Given exercise:
Decide whether each statement agrees with the passage below on the Police Service of Northern Ireland, answering yes or no and quoting the words of the passage that settle it: (a) The RUC was renamed on 4 November 2001. (b) Chris Patten originally proposed the name Police Service of Northern Ireland. (c) The Royal Ulster Constabulary succeeded the Royal Irish Constabulary in Northern Ireland.

The Police Service of Northern Ireland (Irish: Seirbhís Póilíneachta Thuaisceart Éireann, Ulster Scots: Polis Servis o Norlin Airlan) is the police force that serves Northern Ireland. It is the successor to the Royal Ulster Constabulary which, in turn, was the successor to the Royal Irish Constabulary in Northern Ireland.
The RUC was renamed on 4 November 2001 as a result of a ten-year reform plan for policing set up under the Belfast Agreement. This agreement required the creation of an Independent Commission on Policing for Northern Ireland, which became known as the Patten Commission after its chairman, Chris Patten. He originally proposed the name Northern Ireland Police Service; however the abbreviation NIPS was thought inappropriate for a variety of reasons. The final decision included in the Police (Northern Ireland) Act 2000 was to rename the force to the Police Service of Northern Ireland (incorporating the Royal Ulster Constabulary), to be shortened to the Police Service of Northern Ireland for operational purposes.

Dataset rows:
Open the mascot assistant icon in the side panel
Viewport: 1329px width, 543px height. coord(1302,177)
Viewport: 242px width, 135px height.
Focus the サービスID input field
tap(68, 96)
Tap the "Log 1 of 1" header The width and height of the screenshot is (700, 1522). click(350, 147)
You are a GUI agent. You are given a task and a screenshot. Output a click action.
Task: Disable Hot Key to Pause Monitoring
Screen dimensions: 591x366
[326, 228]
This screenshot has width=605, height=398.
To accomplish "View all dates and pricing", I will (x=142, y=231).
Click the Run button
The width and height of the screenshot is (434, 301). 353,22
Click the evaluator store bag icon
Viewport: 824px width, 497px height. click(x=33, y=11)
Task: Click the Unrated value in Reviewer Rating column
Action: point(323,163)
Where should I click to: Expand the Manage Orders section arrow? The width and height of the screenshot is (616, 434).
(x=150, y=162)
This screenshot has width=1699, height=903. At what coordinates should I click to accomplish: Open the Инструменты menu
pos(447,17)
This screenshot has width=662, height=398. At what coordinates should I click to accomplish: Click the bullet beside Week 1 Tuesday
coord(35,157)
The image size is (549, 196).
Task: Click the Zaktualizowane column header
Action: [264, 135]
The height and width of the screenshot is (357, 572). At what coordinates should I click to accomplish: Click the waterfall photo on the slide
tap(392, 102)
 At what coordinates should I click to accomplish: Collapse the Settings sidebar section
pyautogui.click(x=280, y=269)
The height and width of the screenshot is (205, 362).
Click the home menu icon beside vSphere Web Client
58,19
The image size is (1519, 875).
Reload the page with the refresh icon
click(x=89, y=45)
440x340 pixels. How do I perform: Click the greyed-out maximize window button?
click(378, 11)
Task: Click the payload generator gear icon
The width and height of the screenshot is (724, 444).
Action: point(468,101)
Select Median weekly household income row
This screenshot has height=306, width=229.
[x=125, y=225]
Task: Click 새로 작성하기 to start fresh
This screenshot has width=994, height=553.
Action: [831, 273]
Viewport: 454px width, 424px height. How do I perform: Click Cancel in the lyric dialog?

Expected output:
(a) Yes: "The RUC was renamed on 4 November 2001"
(b) No: "He originally proposed the name Northern Ireland Police Service"
(c) Yes: "the Royal Ulster Constabulary which, in turn, was the successor to the Royal Irish Constabulary in Northern Ireland"